Without such knowledge though, it’s merely an old document that gives us or protects for us some rights, whatever rights are in vogue at the time.
“IN SUM, THE CONSTITUTION’S FRAMERS THOUGHT THAT A BILL OF RIGHTS WAS APPROPRIATE FOR AN UNLIMITED GOVERNMENT, BUT NOT FOR A LIMITED ONE LIKE THE NATIONAL GOVERNMENT CREATED BY THE CONSTITUTION. THE CONSTITUTION ACCORDINGLY SOUGHT TO SECURE LIBERTY THROUGH ENUMERATIONS OF POWERS TO THE GOVERNMENT RATHER THAN THROUGH ENUMERATIONS OF RIGHTS TO THE PEOPLE…IT REMAINS A GOVERNMENT OF LIMITED AND ENUMERATED POWERS, SO THAT THE FIRST QUESTION INVOLVING AN EXERCISE OF FEDERAL POWER IS NOT WHETHER IT VIOLATES SOMEONE’S RIGHTS, BUT WHETHER IT EXCEEDS THE NATIONAL GOVERNMENT’S ENUMERATED POWERS.”

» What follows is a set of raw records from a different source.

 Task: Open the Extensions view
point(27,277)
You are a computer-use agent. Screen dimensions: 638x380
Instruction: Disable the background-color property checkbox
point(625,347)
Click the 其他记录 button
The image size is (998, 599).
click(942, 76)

GARY LAWSON PH.D., PROFESSOR OF LAW, BOSTON UNIVERSITY
I gave a speech today on the Constitution. An older gentleman came up to me afterwards and told me something that gave me hope beyond the hope I thought I had. He said he’s always wondering what he can do. He knows he can vote and get involved but what can he do that would really change and affect things? Then he said, with passion and excitement, “And then I heard you speak today, and now I know! People have to learn WHY we have a Constitution. That’s what I can do. I can fight to see that people truly understand WHY we have a Constitution because knowing that changes everything“.
Indeed it does.
It changes everything.
Time to stop scoffing when you hear someone say, “I don’t care about the Constitution.”
Of course they don’t. They’ve been given no reason to, so why should they?
Wake up my fellow liberty loving Americans. It’s our job to give them that reason.